- Opening Delimiter -
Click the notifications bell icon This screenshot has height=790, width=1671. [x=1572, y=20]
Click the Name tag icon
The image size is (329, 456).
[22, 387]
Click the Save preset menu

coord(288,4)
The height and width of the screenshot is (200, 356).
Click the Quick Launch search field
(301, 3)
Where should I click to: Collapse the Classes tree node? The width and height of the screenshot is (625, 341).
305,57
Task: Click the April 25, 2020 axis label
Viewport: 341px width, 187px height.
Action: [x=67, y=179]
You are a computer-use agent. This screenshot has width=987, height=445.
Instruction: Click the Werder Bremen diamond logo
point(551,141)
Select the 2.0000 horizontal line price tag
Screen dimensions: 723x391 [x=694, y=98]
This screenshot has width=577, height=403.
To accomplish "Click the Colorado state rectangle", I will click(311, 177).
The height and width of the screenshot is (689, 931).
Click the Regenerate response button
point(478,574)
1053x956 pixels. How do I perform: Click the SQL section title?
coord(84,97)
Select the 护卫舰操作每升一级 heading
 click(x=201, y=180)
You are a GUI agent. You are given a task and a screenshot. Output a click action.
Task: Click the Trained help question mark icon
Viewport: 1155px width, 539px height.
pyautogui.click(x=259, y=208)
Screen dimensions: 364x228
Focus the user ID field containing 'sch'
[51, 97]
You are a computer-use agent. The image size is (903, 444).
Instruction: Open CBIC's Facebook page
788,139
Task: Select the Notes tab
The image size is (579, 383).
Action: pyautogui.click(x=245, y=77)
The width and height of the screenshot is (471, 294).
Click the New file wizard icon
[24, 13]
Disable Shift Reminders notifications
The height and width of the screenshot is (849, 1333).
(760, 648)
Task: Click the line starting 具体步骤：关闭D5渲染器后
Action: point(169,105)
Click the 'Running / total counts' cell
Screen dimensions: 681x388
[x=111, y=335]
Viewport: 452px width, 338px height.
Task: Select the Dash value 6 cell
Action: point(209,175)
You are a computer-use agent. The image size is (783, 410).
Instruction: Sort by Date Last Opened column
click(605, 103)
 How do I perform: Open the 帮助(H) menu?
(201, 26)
- Closing Delimiter -
EXERCISE GOAL:
The answer must be the line containing "Click the 'Running / total counts' cell" and every line after it to the end of the data, each set down exactly.

RESULT:
Click the 'Running / total counts' cell
Screen dimensions: 681x388
[x=111, y=335]
Viewport: 452px width, 338px height.
Task: Select the Dash value 6 cell
Action: point(209,175)
You are a computer-use agent. The image size is (783, 410).
Instruction: Sort by Date Last Opened column
click(605, 103)
 How do I perform: Open the 帮助(H) menu?
(201, 26)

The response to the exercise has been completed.